Goldman Sachs, for example, “peddled billions of dollars in shaky securities tied to subprime mortgages on unsuspecting pension funds, insurance companies and other investors when it concluded that the housing bubble would burst,” McClatchy News Service reports in a new investigative series.

The Great Depression gave way to the New Deal. The Great Recession has become the Great Ripoff.

Believe it or not, oversight officials say “the firms that were ‘too big to fail’ are in many cases bigger still, many as a result of government-supported and sponsored mergers and acquisitions.”

Enabled by the Bush and Obama administrations, the megabanks are lending less and gambling more - using taxpayer money to pay bonuses, float a new stock market bubble and make even riskier bets. The Treasury and Federal Reserve have become Wall Street’s ATMs, while unemployment, foreclosures and homelessness rise, states slash services, average citizens are priced out of health care, and small businesses are starved of credit.

Trillions of dollars are flowing to the banksters in the form of near-zero interest loans, bond guarantees and extreme leverage for toxic assets. You can follow the money at nomiprins.com. (Nomi Prins, a former managing director at Goldman Sachs, is author of “It Takes a Pillage.”)

The megabanks are not too big to fail. They’re too big and irresponsible to exist. By 2002, the four major bank holding companies - Bank of America, JP Morgan Chase, Wells Fargo and Citigroup - had 27 percent of FDIC-insured bank assets. Now, reports the Economic Policy Institute, they have half. They overlap with derivatives dealers JP Morgan, Goldman Sachs, Bank of America, Morgan Stanley and Citigroup.

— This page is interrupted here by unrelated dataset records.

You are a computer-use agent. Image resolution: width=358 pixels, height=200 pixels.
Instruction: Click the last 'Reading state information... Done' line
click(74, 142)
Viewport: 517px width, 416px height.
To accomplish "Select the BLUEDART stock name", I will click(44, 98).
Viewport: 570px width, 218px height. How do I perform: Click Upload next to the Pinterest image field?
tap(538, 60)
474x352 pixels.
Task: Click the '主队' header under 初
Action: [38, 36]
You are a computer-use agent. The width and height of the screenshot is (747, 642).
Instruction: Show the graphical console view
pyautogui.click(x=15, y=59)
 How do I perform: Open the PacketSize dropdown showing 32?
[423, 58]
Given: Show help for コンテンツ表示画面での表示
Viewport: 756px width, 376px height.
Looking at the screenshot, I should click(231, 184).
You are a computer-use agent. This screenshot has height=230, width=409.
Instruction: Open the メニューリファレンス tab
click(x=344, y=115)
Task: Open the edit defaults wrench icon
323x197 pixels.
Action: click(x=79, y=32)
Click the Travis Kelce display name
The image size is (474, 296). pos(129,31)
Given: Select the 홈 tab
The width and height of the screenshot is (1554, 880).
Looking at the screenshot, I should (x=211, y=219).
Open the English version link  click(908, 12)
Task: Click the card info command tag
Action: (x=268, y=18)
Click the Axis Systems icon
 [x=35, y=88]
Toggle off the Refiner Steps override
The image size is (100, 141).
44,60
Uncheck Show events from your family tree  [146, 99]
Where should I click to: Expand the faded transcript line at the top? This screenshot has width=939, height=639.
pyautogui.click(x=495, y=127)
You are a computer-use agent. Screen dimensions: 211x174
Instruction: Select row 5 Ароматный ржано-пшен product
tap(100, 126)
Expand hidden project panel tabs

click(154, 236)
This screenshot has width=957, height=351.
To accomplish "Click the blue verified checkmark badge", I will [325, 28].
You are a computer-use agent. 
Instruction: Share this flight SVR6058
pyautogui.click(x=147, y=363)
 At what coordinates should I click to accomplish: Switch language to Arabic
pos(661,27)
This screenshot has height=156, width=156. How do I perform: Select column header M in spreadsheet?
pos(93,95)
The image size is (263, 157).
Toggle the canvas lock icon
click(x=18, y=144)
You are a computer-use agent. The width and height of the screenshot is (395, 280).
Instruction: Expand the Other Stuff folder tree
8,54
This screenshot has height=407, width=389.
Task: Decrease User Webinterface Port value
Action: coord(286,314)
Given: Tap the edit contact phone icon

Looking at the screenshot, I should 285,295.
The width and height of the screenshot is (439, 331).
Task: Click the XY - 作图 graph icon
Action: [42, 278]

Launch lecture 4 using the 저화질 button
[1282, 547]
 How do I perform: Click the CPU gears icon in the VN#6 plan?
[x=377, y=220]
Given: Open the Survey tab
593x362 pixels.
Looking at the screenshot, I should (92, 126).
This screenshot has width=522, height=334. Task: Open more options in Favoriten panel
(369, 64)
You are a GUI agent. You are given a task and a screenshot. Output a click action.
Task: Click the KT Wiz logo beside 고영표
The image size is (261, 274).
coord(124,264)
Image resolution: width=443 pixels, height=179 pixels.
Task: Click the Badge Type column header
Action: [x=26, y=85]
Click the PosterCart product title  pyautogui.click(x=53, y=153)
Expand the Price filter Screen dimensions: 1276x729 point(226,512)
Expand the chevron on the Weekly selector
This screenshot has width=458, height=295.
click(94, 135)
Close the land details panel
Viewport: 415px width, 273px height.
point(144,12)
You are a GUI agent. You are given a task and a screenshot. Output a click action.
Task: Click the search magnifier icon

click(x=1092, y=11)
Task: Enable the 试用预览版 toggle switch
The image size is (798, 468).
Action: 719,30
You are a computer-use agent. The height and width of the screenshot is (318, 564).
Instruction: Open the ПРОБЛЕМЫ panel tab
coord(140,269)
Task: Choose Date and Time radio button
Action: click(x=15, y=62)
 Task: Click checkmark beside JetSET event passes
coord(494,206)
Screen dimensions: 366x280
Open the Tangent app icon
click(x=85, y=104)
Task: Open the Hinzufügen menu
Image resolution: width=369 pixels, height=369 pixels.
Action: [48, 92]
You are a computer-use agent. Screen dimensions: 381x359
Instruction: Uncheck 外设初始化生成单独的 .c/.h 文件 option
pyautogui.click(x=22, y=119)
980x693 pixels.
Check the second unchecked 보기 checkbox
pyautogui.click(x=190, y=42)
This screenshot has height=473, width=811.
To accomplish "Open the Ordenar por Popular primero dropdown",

The government heavily subsidizes the megabanks, but it’s the small banks that provide higher savings interest, lower fees, lower loan and credit card rates, and do much of the lending to small business, who create most new jobs.

Behind their Main Street rhetoric, Congress and the Obama administration have been the nonchange Wall Street can believe in.

Make your voices heard. We need to enact tough regulations and bust the banks who busted our economy before they do it again.